DATA LISTING =>
[Start of Attachment]

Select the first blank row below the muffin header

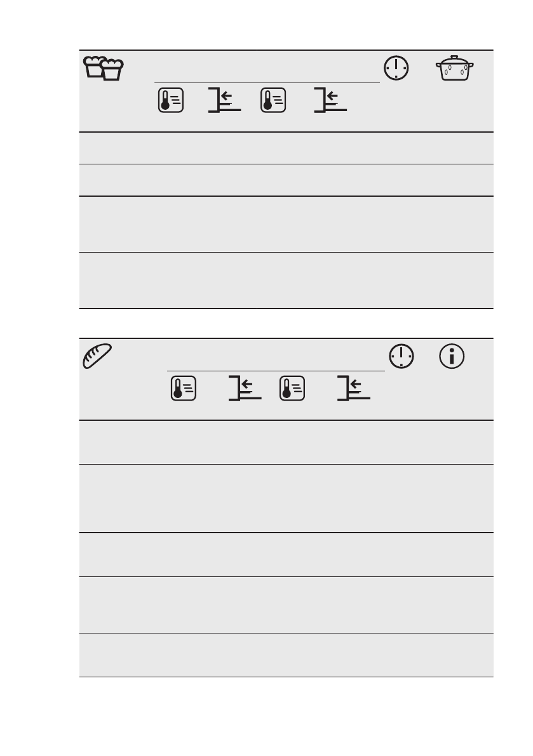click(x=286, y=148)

[End of Attachment]
[Start of Attachment]

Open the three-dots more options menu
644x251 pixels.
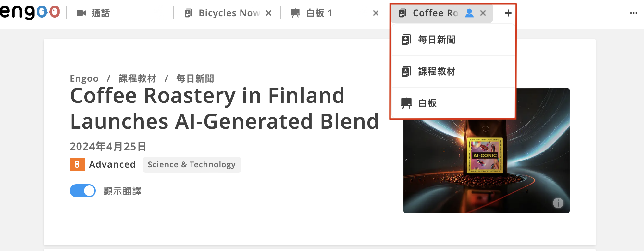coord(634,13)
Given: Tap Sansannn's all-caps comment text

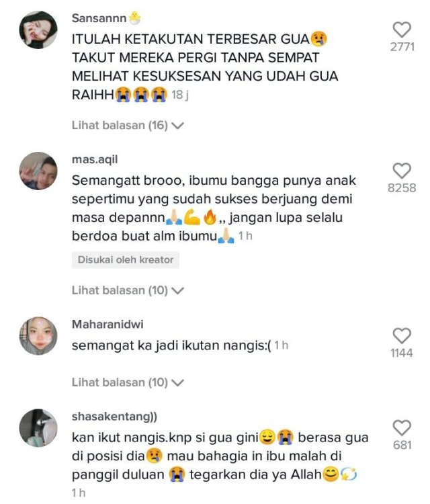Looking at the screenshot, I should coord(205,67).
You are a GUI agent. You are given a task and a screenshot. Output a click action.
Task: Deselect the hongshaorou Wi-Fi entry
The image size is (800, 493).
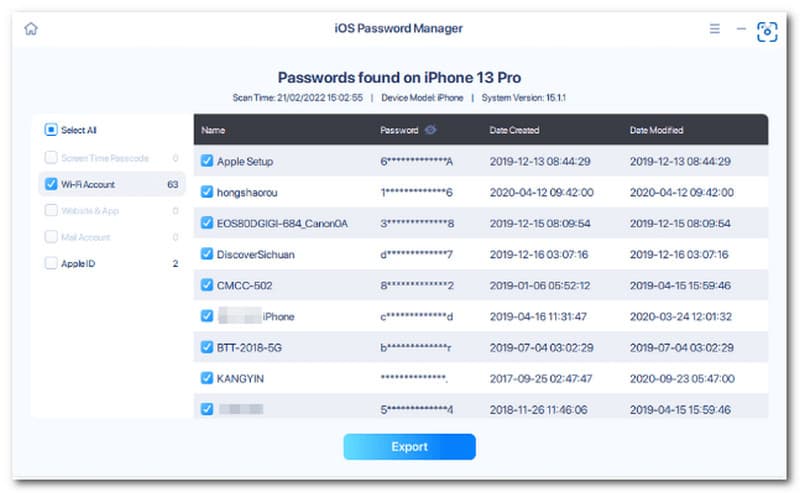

[End of Attachment]

Reproduce exactly, and only, the part of the listing above that begins at the line with "You are a GUI" and goes on through the line with "The image size is (800, 493).".

You are a GUI agent. You are given a task and a screenshot. Output a click action.
Task: Deselect the hongshaorou Wi-Fi entry
The image size is (800, 493).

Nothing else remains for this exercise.